### YOUR TASK:
From the records below, extract only the lines running from the line with "Click the blue" to the line with "Viewport: 1557px width, 1100px height.", both lines included, reproducing them exactly.

[Opening RECORD SET section]

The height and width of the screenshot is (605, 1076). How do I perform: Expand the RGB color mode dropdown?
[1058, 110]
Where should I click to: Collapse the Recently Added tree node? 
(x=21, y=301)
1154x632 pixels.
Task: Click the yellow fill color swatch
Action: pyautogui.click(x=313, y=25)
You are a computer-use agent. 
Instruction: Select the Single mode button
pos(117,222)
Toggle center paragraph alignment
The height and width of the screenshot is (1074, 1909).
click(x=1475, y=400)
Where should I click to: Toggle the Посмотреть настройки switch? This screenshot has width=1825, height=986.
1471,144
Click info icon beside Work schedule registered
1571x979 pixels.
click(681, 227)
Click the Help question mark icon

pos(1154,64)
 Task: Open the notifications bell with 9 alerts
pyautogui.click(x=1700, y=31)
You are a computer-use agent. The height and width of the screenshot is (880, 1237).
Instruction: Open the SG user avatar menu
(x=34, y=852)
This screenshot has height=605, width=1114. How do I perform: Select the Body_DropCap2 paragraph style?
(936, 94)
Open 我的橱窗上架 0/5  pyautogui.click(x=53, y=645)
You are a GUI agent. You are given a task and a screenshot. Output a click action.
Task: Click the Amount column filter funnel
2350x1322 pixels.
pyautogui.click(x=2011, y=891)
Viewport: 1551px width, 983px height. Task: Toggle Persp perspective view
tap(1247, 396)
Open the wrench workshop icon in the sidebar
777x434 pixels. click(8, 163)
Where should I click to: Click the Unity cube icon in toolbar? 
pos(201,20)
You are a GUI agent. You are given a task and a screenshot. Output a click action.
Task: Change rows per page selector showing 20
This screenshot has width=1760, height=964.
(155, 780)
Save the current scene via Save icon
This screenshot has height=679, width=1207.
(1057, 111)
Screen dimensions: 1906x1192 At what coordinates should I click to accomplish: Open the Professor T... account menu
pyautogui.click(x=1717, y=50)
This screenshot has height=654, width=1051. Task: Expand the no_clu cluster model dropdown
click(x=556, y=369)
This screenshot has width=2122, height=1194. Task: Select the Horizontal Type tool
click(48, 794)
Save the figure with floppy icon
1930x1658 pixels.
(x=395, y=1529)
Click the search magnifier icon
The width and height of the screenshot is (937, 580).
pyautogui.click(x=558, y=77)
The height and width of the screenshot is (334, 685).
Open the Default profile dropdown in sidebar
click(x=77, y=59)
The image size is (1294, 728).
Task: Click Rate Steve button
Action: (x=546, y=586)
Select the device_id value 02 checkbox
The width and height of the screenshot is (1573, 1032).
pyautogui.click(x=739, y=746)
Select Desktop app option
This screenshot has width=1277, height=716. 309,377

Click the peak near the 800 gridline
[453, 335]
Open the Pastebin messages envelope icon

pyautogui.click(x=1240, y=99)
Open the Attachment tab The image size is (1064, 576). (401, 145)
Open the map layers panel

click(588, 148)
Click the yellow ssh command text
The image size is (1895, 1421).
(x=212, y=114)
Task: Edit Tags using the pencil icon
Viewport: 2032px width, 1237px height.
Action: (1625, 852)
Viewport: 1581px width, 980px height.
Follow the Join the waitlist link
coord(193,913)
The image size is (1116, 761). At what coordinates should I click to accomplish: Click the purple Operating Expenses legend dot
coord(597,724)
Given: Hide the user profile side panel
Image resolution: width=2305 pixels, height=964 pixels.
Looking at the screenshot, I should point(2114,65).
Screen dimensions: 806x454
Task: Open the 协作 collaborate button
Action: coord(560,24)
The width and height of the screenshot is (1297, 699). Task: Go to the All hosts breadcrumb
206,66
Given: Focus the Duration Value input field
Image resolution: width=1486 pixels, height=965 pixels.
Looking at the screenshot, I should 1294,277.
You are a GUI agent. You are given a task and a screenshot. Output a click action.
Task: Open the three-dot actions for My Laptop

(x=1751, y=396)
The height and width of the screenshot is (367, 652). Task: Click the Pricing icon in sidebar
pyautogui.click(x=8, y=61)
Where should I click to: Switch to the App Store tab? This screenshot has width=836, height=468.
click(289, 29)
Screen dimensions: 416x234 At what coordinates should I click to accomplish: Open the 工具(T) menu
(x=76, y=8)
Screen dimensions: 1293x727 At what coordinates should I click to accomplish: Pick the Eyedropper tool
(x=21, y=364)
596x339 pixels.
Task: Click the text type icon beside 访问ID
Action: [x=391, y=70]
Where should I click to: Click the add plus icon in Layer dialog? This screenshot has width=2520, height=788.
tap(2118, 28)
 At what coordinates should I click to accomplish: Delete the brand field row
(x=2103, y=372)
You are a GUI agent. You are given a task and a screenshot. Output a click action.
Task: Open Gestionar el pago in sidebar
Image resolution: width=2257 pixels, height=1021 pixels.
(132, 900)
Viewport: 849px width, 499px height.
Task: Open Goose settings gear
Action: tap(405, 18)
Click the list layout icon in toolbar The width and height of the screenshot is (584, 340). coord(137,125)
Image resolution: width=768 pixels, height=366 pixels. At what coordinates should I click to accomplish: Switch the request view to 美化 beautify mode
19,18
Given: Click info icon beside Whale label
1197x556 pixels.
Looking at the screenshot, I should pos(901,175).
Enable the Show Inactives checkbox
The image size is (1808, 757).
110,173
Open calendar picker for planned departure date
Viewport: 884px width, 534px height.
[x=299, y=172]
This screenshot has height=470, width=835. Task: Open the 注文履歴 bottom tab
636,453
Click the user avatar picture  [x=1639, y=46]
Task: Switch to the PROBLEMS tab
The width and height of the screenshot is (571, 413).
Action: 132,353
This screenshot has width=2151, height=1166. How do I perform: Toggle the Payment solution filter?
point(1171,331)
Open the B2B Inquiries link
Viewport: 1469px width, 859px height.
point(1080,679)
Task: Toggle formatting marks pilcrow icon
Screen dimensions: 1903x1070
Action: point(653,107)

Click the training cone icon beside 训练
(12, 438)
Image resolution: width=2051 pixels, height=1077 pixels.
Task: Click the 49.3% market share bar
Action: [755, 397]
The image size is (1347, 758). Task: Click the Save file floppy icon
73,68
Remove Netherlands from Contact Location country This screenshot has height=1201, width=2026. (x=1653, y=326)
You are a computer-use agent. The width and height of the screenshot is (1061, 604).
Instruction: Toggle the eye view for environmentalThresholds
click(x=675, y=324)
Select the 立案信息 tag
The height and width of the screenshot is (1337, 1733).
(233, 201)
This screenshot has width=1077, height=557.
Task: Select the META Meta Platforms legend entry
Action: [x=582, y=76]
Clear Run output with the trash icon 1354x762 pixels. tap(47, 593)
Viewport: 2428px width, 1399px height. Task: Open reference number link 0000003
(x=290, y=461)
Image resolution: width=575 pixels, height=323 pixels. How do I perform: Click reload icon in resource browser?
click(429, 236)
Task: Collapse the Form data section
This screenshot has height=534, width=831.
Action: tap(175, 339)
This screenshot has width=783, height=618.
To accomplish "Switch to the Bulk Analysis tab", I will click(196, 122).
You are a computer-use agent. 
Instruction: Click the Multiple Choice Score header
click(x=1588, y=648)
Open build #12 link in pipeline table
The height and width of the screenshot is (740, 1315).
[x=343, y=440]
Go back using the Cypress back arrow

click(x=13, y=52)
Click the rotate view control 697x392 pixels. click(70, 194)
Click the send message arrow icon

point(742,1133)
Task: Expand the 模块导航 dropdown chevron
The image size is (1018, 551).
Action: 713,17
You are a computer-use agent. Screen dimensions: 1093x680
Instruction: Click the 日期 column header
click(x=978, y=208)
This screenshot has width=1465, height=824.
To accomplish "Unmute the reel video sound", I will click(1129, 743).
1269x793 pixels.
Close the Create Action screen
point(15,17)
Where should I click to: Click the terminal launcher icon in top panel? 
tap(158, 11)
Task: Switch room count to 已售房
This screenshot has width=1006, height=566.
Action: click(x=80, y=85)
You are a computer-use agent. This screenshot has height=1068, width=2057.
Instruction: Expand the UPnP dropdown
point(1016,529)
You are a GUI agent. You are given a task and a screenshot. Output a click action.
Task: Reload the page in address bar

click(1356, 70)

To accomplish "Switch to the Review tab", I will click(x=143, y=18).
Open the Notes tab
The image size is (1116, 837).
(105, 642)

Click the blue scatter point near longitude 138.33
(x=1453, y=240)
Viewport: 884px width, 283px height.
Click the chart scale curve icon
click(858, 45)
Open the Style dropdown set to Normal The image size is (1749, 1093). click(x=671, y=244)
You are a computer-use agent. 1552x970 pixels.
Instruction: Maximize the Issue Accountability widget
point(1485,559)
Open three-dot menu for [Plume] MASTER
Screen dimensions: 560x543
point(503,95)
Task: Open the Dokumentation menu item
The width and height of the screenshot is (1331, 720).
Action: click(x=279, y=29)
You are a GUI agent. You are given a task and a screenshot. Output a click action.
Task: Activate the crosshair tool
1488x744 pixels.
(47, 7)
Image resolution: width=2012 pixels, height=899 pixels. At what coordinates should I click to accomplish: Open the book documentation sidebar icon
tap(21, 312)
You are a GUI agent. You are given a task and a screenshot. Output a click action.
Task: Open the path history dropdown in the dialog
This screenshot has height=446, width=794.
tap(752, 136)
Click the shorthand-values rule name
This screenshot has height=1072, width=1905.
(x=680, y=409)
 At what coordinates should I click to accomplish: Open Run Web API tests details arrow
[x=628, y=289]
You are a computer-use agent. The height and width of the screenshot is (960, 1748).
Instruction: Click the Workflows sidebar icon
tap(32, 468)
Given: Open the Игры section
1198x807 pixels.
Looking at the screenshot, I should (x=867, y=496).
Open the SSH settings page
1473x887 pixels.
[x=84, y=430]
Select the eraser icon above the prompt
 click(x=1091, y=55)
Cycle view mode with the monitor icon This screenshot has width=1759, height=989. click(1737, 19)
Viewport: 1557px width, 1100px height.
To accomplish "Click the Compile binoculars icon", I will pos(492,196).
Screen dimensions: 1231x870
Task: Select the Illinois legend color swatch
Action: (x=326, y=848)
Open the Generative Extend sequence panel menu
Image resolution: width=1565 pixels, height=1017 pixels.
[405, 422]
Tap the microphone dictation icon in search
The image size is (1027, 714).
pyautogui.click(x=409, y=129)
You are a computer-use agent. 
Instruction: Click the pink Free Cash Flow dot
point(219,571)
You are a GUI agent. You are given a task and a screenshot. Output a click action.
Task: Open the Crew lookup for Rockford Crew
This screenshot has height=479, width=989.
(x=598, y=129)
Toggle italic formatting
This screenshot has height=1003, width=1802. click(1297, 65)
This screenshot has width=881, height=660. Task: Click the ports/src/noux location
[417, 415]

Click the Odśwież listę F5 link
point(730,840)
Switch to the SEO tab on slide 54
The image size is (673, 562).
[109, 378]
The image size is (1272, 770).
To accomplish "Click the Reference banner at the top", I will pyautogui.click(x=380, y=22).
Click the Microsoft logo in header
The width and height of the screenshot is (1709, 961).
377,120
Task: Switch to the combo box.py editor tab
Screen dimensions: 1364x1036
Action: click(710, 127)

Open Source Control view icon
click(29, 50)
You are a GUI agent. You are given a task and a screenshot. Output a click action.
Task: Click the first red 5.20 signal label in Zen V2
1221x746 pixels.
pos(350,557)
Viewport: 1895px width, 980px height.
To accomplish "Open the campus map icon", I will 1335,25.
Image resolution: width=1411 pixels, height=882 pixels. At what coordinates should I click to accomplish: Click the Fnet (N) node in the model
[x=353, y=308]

[Closing RECORD SET section]

### ANSWER AREA:
Click the blue scatter point near longitude 138.33
(x=1453, y=240)
Viewport: 884px width, 283px height.
Click the chart scale curve icon
click(858, 45)
Open the Style dropdown set to Normal The image size is (1749, 1093). click(x=671, y=244)
You are a computer-use agent. 1552x970 pixels.
Instruction: Maximize the Issue Accountability widget
point(1485,559)
Open three-dot menu for [Plume] MASTER
Screen dimensions: 560x543
point(503,95)
Task: Open the Dokumentation menu item
The width and height of the screenshot is (1331, 720).
Action: click(x=279, y=29)
You are a GUI agent. You are given a task and a screenshot. Output a click action.
Task: Activate the crosshair tool
1488x744 pixels.
(47, 7)
Image resolution: width=2012 pixels, height=899 pixels. At what coordinates should I click to accomplish: Open the book documentation sidebar icon
tap(21, 312)
You are a GUI agent. You are given a task and a screenshot. Output a click action.
Task: Open the path history dropdown in the dialog
This screenshot has height=446, width=794.
tap(752, 136)
Click the shorthand-values rule name
This screenshot has height=1072, width=1905.
(x=680, y=409)
 At what coordinates should I click to accomplish: Open Run Web API tests details arrow
[x=628, y=289]
You are a computer-use agent. The height and width of the screenshot is (960, 1748).
Instruction: Click the Workflows sidebar icon
tap(32, 468)
Given: Open the Игры section
1198x807 pixels.
Looking at the screenshot, I should (x=867, y=496).
Open the SSH settings page
1473x887 pixels.
[x=84, y=430]
Select the eraser icon above the prompt
 click(x=1091, y=55)
Cycle view mode with the monitor icon This screenshot has width=1759, height=989. click(1737, 19)
Viewport: 1557px width, 1100px height.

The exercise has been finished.